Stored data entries

==============================

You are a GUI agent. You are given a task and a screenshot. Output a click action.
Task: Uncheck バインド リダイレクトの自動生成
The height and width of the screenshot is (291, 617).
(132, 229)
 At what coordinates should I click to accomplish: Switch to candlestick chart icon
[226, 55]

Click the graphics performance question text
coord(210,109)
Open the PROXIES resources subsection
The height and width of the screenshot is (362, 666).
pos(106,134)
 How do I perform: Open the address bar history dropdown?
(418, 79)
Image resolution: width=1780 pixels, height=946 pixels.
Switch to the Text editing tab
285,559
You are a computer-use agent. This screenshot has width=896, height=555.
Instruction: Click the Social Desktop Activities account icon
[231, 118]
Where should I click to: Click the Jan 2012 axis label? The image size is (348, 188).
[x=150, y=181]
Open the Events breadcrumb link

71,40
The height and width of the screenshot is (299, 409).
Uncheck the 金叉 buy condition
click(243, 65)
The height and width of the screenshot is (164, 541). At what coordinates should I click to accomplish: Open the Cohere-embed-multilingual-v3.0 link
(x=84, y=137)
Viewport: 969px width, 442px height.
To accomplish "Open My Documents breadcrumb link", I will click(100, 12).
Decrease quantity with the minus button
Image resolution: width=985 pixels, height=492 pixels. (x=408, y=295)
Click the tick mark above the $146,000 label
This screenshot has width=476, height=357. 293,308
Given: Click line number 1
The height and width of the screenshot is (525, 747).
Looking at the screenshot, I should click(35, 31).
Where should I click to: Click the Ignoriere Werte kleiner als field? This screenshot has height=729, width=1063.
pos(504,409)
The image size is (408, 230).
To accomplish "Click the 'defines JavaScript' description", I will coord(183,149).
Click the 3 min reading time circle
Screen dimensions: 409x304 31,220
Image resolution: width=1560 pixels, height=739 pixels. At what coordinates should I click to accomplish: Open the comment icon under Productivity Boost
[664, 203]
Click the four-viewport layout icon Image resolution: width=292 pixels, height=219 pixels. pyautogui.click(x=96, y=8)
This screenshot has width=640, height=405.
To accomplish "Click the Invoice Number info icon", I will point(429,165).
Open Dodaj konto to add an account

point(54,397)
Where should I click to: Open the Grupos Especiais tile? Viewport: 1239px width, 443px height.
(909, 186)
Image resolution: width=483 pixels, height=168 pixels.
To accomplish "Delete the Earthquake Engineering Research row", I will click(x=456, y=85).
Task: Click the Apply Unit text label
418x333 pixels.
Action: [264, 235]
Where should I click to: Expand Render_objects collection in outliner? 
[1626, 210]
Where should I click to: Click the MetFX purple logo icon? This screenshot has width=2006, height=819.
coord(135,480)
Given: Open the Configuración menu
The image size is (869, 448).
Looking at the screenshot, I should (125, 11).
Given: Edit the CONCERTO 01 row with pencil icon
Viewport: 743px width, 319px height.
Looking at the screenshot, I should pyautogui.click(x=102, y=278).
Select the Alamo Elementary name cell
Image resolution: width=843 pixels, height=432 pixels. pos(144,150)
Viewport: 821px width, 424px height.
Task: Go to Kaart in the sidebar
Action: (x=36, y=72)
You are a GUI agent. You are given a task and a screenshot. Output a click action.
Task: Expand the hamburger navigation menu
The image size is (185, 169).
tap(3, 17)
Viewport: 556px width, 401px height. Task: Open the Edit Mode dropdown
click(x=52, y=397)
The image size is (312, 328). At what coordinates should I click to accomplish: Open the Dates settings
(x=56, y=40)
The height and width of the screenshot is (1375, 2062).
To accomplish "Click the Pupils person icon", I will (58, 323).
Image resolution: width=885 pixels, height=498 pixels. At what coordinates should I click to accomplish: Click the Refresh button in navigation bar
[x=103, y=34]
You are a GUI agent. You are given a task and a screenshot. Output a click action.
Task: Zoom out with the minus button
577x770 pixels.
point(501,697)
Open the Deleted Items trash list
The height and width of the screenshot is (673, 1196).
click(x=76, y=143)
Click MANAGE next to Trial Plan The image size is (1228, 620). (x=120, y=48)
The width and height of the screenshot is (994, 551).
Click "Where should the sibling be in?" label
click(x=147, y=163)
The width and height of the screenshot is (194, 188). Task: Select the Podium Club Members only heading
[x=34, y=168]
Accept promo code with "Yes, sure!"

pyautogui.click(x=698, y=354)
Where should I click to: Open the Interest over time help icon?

==============================

The exercise ->
Return, word for word, the lines of the material starting at the line that contains "Given: Click line number 1" and ending at the line that contains "pos(504,409)". Include both of those lines.

Reply ->
Given: Click line number 1
The height and width of the screenshot is (525, 747).
Looking at the screenshot, I should click(35, 31).
Where should I click to: Click the Ignoriere Werte kleiner als field? This screenshot has height=729, width=1063.
pos(504,409)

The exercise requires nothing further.